# Do you plan to expand on Youtube?



## Encolpius

Good morning ladies & gentlemen, I think you should start making some WR videos on Youtube. The younger generation prefers watching to reading. What do you think? Thanks. Enco.


----------



## swift

Who is “you”?


----------



## Encolpius

Who is you? I have not got the slightest idea. Maybe the editor or director or owner or who can make such decisions here.


----------



## swift

You addressed the post to “ladies and gentlemen.” Did you have a specific group of people in mind?


----------



## Encolpius

swift said:


> You addressed the post to “ladies and gentlemen.” Did you have a specific group of people in mind?



What do YOU think?


----------



## swift

I have no idea. I am not a mind reader.


----------



## mkellogg

I have been investigating videos, but videos on Youtube make little economic sense. Unless you all are interested in creating videos for free  , it costs money to create the videos. And if I put them on Youtube, Google gets to keep something like 95% of the advertising revenue.

If we can find a way to make it work financially, I'm all for it, though!


----------



## Encolpius

Interesting comment you have had think about that possibility as well, of course I have thought there might be some very active members who would like to make some videos in the name of WR. What and how exactly I have not the slightest idea. It has been just a simple suggestion.


----------



## mkellogg

Encolpius said:


> What and how exactly I have not the slightest idea. It has been just a simple suggestion.


Maybe we can do it someday. It could be fun to let people record a video about a word or subject that would be useful for other people.


----------



## Encolpius

I do not think a word or phrase or even proverb would score. There are many excellent videos of that sort in different languages. I have been thinking more about some linguistic issues. There are some experts here you could decide which topics are most popular here in WR. Maybe something Spanish-English for beginning. Of course in a witty style.     Any suggestions?


----------



## swift

I loved the series _Ask an Editor_ that M-W used to publish. Language questions answered in layman terms.


----------



## MrMuselk

Maybe we could turn the word of the day into a YouTube series. We could link it to the word of the day article as well.


----------



## mkellogg

For those of you who have access to the Language Lab forum, you might be able to start an informal series there. If it catches on, it could lead to something bigger. Ask the moderators there first, of course!


----------



## swift

I think most people are rather shy, so perhaps a podcast series would fit better some of our personalities.


----------



## MrMuselk

swift said:


> I think most people are rather shy, so perhaps a podcast series would fit better some of our personalities.
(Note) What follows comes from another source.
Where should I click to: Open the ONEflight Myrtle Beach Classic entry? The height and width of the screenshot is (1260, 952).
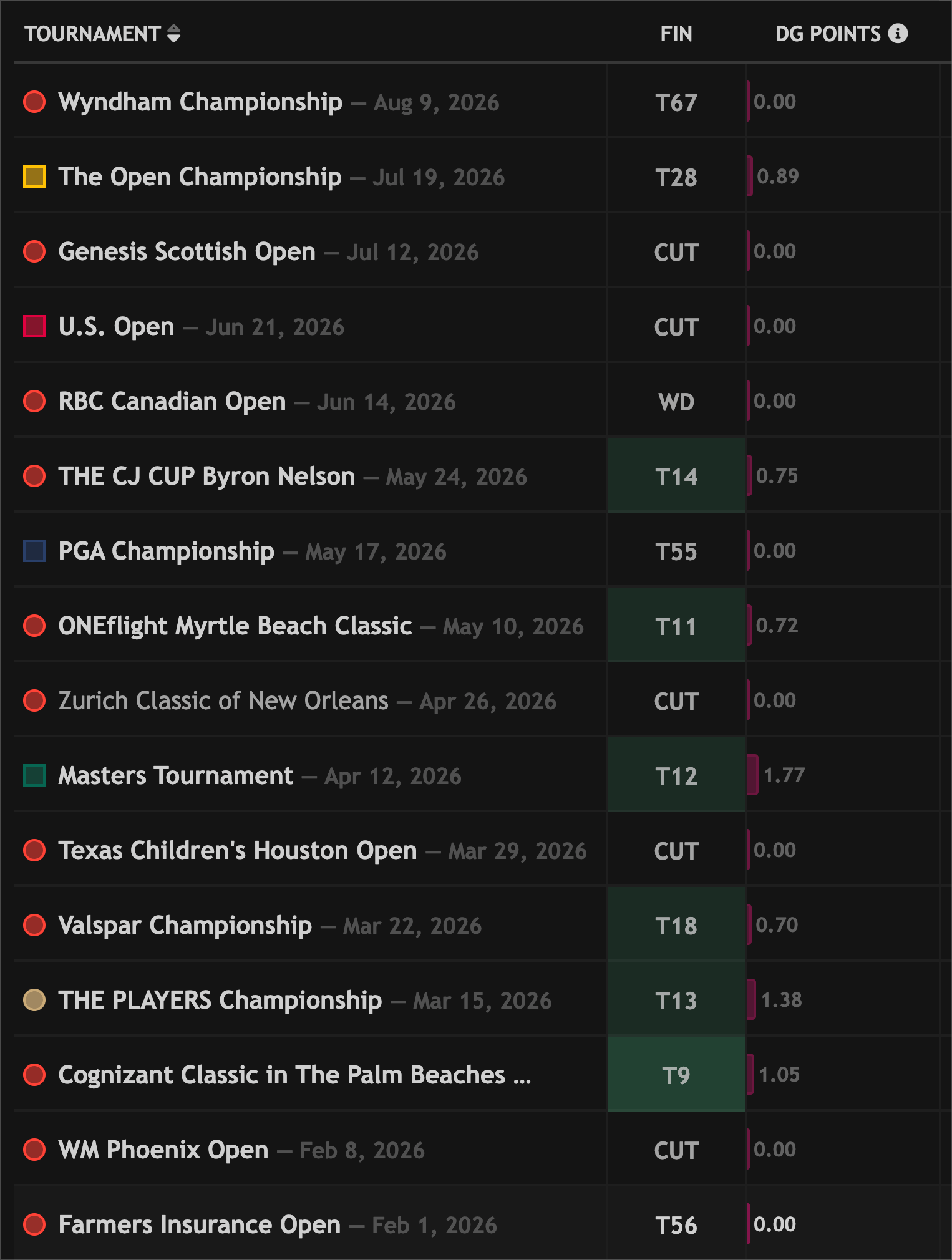[x=235, y=626]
That is very versatile as well; there’s iTunes, the Podcasts app, Spotify, etc. A podcast is a very good idea.


----------



## MrMuselk

I’d like to suggest a few names:
1) The Wordreference Word of the Day
2) Your Daily dose of English (by the Wordreference community) <-in small print -Should this be in all the options?-
3) Your 1 Minute word
4) Your 1 minute WordReference


----------



## Jektor

There are already very many language tuition videos on YouTube.
I can't see the point of WR adding any more.
WordReference is supreme in the written word - questions and answers about the personal language questions and difficulties of indviduals.
.


----------



## L'irlandais

mkellogg said:


> I have been investigating videos, but videos on Youtube make little economic sense. Unless you all are interested in creating videos for free  , it costs money to create the videos. And if I put them on Youtube, Google gets to keep something like 95% of the advertising revenue.
> 
> If we can find a way to make it work financially, I'm all for it, though!


Many content creators are moving to this platform Floatplane(dot)com/ discover
As YouTube keeps demonetized videos without explanation.


----------



## L'irlandais

Videos are only a means to an end.  Economically, they don’t generate much ad revenue.  However they can get you greater visibility and then you can use this wider customer base to generate more revenue. At least, according to some YouTubers :YouTube looks to demonetization as punishment for major creators, but it doesn’t work


> Creators like Philip DeFranco, a popular YouTube commentator, and Kinda Funny, a collective of gaming personalities and comedians, earn an estimated additional $50,000 a month on Patreon. They also retain 90 percent of that income, with Patreon taking a 10 percent cut. This is more than the 60 / 40 cut creators get on YouTube.


----------



## Kacy.H

Podcast is a great idea. I'm so interested who will be the host?
Maybe turning those most viewed threads into podcast episodes, talking about most common grammar mistakes.


----------